Yeah, that would be good.

 

Don't know if iot is that simple. After all, even though the rat might wander almost aimlessly, if it flees the player, one would expect that it looks for a hole or something. If they are just moving randomly it might look strange, if they start to bunch up in some corner or somesuch behaviour. So the randomness should have some limitation to it to avoid this.

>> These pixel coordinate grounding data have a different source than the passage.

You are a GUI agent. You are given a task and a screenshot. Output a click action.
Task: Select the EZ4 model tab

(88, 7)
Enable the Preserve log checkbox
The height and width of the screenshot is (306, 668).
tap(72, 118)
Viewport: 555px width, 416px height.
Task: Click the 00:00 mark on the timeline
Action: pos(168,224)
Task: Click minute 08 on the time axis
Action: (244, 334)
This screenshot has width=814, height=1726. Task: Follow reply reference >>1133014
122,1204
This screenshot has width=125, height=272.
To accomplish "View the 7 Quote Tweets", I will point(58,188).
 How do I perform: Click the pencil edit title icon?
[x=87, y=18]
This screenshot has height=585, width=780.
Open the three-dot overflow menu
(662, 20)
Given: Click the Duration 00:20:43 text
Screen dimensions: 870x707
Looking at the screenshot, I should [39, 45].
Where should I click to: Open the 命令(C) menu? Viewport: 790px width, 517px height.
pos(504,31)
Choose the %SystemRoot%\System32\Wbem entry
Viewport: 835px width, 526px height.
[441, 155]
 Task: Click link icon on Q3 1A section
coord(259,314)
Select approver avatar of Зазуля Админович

This is why I suggested picking a somewhat distant (but not too distant) AAS node and pathfinding to it. That way it looks like there's some purpose to the movement, and they shouldn't bunch up at all.

 

If they were just doing some kind of crappy "random walk" where you pick a random direction and go until you hit something or a randomised timer expires (which is the naïve solution), then I agree that would look bad. Hence the need for proper pathfinding.

 

It strikes me that AAS32 isn't really appropriate for a rat (technically they should be able to scurry through small holes that normal AI couldn't even dream of fitting in), but I don't think that's important enough to care about. At least it'll help them avoid getting trodden on by other AIs. Only problem is that you could theoretically have an AI refusing to walk down a corridor just because there's a rat in there (and not in a realistic "help, a rat" fashion, but rather in a blatantly obvious "my pathfinding is confused" fashion). Can we instruct AI to ignore other particular AIs for the purposes of pathfinding?

 

I thought perhaps they might be able to make use of spawn and exit nodes, however, so that they don't get bunched in a corner somewhere like Spar said. If the rat flees, it flees to the nearest predetermined exit node, where it disappears (the mapper can put this somewhere believable, like next to a hole or under a pile of crates). It would then respawn at any 'spawn' node that isn't in the player's area. Is that difficult to do?

Doesn't sound too difficult, and it makes the decision of where to flee to easy, but it does create some extra mapper labour to place the points. I guess we could make them optional (fleeing to a semi-randomly selected AAS node if there are no exit nodes present).

 

This is really not worth obsessing over, though - it'll look fine either way and that's all that matters.

My games | Public Service Announcement: TDM is not set in the Thief universe. The city in which it takes place is not the City from Thief. The player character is not called Garrett. Any person who contradicts these facts will be subjected to disapproving stares.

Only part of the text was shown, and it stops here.